# [Set problem]
Copy the lines below without any changes, from the line with "Given: Select the" to the line with "Mute the microphone", including both.
# start of Records for the task
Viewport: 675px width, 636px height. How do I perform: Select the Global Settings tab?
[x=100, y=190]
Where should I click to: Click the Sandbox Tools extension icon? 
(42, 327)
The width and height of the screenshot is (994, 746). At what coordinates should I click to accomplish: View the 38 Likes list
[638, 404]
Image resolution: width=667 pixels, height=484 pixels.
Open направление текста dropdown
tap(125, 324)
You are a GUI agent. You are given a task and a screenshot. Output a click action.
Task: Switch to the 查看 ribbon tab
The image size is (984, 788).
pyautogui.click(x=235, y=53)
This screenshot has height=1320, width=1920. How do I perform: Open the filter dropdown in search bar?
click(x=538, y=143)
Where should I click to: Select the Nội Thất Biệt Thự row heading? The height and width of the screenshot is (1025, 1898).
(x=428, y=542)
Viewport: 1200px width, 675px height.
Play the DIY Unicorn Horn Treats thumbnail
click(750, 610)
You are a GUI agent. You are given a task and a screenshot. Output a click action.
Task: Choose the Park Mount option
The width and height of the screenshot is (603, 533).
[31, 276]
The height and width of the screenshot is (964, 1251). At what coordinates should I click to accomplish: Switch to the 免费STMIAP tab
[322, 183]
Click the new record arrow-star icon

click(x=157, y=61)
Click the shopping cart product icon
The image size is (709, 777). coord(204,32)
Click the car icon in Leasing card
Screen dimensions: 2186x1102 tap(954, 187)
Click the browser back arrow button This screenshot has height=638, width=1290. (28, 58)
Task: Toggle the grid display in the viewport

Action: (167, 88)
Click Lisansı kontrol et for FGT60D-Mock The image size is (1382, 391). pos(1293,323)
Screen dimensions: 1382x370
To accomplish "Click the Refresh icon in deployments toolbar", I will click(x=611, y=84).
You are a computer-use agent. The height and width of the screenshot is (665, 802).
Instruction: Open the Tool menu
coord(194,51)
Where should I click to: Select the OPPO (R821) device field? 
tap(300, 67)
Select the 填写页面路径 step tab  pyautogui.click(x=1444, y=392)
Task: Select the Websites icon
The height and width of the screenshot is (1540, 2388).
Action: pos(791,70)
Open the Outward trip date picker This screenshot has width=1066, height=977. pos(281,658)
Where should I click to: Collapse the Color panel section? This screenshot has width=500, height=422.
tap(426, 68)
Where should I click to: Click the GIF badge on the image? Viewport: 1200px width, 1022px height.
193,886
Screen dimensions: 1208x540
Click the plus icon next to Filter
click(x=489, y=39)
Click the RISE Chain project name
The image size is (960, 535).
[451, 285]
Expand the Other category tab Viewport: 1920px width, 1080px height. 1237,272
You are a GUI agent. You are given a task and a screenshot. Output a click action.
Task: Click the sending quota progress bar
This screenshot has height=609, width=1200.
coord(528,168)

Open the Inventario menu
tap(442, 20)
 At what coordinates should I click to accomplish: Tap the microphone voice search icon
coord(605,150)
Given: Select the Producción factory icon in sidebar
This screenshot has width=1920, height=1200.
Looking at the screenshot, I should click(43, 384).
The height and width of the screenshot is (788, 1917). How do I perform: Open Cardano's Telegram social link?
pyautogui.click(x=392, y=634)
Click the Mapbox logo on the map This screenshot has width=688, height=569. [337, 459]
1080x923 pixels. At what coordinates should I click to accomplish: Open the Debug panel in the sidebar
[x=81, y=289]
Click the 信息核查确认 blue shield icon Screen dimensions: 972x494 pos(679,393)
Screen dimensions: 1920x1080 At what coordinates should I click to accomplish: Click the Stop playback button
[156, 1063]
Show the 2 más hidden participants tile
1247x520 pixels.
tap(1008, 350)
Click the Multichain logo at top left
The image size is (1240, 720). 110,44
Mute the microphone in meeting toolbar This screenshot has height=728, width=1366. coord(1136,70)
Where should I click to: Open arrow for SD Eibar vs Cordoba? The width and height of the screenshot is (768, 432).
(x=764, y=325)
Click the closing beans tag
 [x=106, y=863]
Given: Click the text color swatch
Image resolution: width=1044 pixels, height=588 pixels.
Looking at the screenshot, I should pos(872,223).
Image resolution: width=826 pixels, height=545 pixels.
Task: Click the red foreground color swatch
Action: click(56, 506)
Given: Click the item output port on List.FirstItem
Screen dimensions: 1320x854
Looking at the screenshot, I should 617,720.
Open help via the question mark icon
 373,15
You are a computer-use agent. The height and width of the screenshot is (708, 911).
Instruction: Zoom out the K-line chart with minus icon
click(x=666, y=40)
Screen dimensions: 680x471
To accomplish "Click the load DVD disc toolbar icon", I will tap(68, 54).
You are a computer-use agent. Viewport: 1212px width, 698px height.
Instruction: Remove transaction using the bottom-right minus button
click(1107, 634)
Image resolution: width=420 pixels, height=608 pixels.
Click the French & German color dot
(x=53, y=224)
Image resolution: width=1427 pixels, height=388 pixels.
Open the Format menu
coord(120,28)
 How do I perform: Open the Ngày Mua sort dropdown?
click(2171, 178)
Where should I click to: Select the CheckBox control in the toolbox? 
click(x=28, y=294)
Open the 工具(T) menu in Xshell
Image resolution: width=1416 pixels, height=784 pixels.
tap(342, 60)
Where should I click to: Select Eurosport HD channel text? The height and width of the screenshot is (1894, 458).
# end of Records for the task
# [Output below]
Given: Select the Producción factory icon in sidebar
This screenshot has width=1920, height=1200.
Looking at the screenshot, I should click(43, 384).
The height and width of the screenshot is (788, 1917). How do I perform: Open Cardano's Telegram social link?
pyautogui.click(x=392, y=634)
Click the Mapbox logo on the map This screenshot has width=688, height=569. [337, 459]
1080x923 pixels. At what coordinates should I click to accomplish: Open the Debug panel in the sidebar
[x=81, y=289]
Click the 信息核查确认 blue shield icon Screen dimensions: 972x494 pos(679,393)
Screen dimensions: 1920x1080 At what coordinates should I click to accomplish: Click the Stop playback button
[156, 1063]
Show the 2 más hidden participants tile
1247x520 pixels.
tap(1008, 350)
Click the Multichain logo at top left
The image size is (1240, 720). 110,44
Mute the microphone in meeting toolbar This screenshot has height=728, width=1366. coord(1136,70)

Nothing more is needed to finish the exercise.